Think of your business data like you would the human body. There are many things you should do to reduce the risks of illness, injury, and death. The more you do then the better the chances you have of living a healthy life. The same goes with your business data.
There are many “best practices” that will reduce the chances of data leaks, corruption, and loss. No matter what you do, however, there are risks. You must assume something will go wrong at some point.
Knowing how to react to data leaks, corruption, and loss is more critical than trying to prevent every possible risk.
One of the main cyber-risks is to think they don’t exist. The other is to try to treat all potential risks.Stephane Nappo
Fix the basics, protect first what matters for your business and be ready to react properly to pertinent threats. Think data, but also business services integrity, awareness, customer experience, compliance, and reputation.

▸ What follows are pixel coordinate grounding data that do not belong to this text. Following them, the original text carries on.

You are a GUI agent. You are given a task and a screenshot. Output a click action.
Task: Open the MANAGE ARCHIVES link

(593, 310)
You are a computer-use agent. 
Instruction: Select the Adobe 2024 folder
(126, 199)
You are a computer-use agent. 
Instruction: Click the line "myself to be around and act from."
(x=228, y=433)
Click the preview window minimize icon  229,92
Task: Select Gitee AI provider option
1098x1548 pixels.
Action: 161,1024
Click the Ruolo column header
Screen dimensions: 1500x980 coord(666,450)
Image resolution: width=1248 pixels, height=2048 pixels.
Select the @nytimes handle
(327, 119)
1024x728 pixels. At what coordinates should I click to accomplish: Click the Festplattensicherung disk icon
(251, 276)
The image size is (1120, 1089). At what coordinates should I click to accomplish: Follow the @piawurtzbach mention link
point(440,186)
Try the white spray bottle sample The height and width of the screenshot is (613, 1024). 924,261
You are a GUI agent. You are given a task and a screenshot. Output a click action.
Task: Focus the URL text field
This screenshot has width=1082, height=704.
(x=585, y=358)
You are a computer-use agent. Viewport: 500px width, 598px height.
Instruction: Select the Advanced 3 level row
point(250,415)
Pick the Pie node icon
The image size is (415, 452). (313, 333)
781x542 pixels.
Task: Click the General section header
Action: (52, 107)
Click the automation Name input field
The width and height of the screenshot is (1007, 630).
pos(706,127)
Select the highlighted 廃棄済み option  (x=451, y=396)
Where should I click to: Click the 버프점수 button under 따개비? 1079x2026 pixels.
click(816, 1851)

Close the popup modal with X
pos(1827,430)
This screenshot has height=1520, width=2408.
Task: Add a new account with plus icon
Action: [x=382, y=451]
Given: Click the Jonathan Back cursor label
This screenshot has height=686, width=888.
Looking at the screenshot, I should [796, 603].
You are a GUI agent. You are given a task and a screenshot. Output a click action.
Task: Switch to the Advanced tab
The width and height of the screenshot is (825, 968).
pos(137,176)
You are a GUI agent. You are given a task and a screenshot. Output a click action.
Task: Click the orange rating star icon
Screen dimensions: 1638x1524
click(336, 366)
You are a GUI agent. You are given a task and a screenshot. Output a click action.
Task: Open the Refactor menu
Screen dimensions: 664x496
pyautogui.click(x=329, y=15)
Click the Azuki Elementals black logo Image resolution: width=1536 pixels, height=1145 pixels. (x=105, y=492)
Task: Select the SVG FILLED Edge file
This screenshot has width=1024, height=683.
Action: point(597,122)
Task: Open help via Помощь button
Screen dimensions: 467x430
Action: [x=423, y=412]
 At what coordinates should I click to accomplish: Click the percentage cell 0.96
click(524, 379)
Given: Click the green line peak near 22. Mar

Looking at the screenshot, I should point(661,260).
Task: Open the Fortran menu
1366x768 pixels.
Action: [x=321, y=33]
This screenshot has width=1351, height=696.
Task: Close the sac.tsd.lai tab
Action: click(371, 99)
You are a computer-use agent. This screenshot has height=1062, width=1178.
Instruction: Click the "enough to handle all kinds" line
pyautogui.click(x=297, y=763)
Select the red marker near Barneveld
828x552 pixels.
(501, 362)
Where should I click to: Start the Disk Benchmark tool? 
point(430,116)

Disaster preparedness is planning for the inevitable.
Knowing what to do in the event of a problem is the most critical element of your security plan.
If your data gets corrupted, what are your data recovery options? How much data can you afford to lose? What if the backup data is also corrupted? What are your other recovery options?
If you discover that your customer data is being leaked onto the dark web, what will you do? Do you notify your customers? Do you take your database offline? Is it an internal leak or a hacker? What’s your first priority? How do you stop the leak? What are your liabilities?
You might not think of every scenario when you do your risk assessment so it’s critical that you think of what happens if and when something goes wrong.